During the questions and answers part of his talk, someone asked
about the A-Team and the chemistry between the actors being
what really made the show work, and he launched into a really
interesting story about how he almost got fired from the show
before the pilot episode had finished shooting. They had
finished the first half of it in California and were heading off
to Mexico to finish shooting when the director came in to see
him. Apparently, "they," the powers-that-be at NBC, weren't
pleased with what he was doing with the part. It was originally
meant for another actor (whose name I don't remember...), who
was going to do it kind of crazy but not as wild as Dwight was
playing it. So, "they" had decided he was going to written out
of the show after the first seven episodes, and his part in even
those episodes was being diminished. Well, that didn't lift
his spirits much, but they continued shooting. Later, NBC did
an audience-test on the pilot, taking a group of people and
"strapping" them down in from of a big monitor with a dial in
front of each of them. The purpose of the dial was when an actor
came on screen, they were supposed to turn the dial according to
their reaction to that person--turn it right if they liked him,
turn it to the left if they didn't, leave it in the middle if
they were indifferent. It was after this test that Dwight heard
back from some one at NBC, "Don't worry, they're going to keep
you on. You're dials were good! As soon as even just your voice came
on the dials would shoot up!" So, Tim Dunigan ended up getting
the ax instead of him, but now they had all these scripts where
he wasn't given much to do, so he just improvised. A lot of the
stuff in the early episodes were improvised by all the cast, it
was later when the writers started trying to write in the
crazy stuff that, he felt, things started going downhill, because
they just didn't get it. ("One day I got a script and they
literally had Murdock going up to a fire hydrant and lifting his
leg, and I said, 'No, no, I don't think so...'")

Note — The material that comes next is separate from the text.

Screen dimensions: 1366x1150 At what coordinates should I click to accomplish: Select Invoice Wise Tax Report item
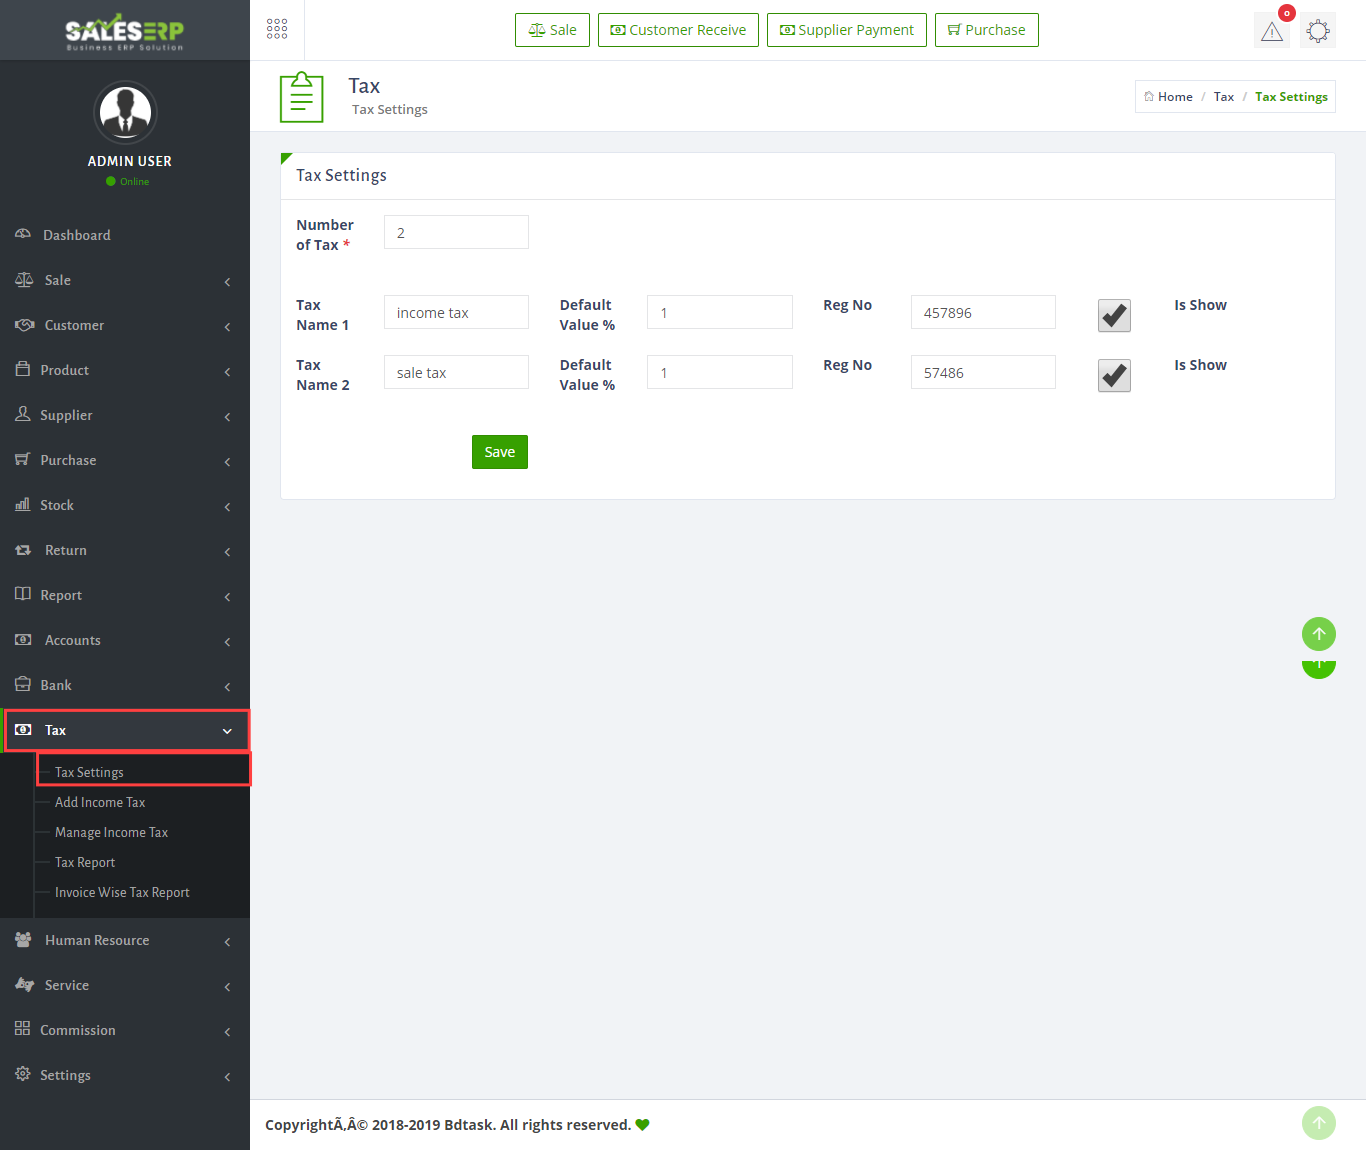click(x=122, y=892)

Dwight finished Saturday by doing a really funny bit about the
"Baltimore" accent and how he and an actor friend of his used to
be able to clear out a room by going into it. (Think of the
last scene in "It's a Desert Out There," when Murdock gives his
little toast that "he learned one time in Baltimore.")

After the Saturday talk came the official autograph lines, so I
got a Team photo signed. Someday, maybe, I can get Dirk and
T to sign it too. HM got her Murdock had signed :-) Oh yeah, if
anyone cares Garrett Wang from Voyager was there too, so we got his
autograph too. Sunday we were back around noonish again and sure
enough Dwight was doing more of the charity autographs so we went
back up and managed to talk to him for a little bit. We asked
whatever happened to Murdock's jacket, and he said he still has
it--two of them, actually. They were both hand-painted, and sadly
the artist that painted them died shortly after the end of the series
of AIDS. We got another picture of him before going in for the
afternoon talks.

Dwight started that day's talk by pointing out his parents, who were in
the audience. They got a very large round of applause. He then
talked a bit about science and Star Trek, and how some recent
work is indicating that some of the technology in ST may someday
really be possible (transporters, faster-than-light travel, etc.)
He went through his stories about getting the role of Barclay and
the inspiration for Barclay and Murdock again before taking
questions. Oh yeah, both days he was asked to explain his inspiration
for his appearance as Amis on Babylon5. He started by pointing
out briefly the difference between B5 and Star Trek ("It's a much
darker show...Star Trek is how we'd like to believe the future
will be, but probably Bablyon 5 is closer to the way we'll
really end up.") Amis was inspired by another person he knew
while in the theater, a person from Baltimore who, in turns out,
was the first person in the United States to go and have their
sex legally changed on their birth certificate. This person had
terible nightmares all the time, mostly involving the feeling
that he was being "devoured" by something, that there was
something within him that didn't belong there. Similar to the
way Amis really had been partially devored by the Shadowman
and how it was as if this alien thing was still ap part of him.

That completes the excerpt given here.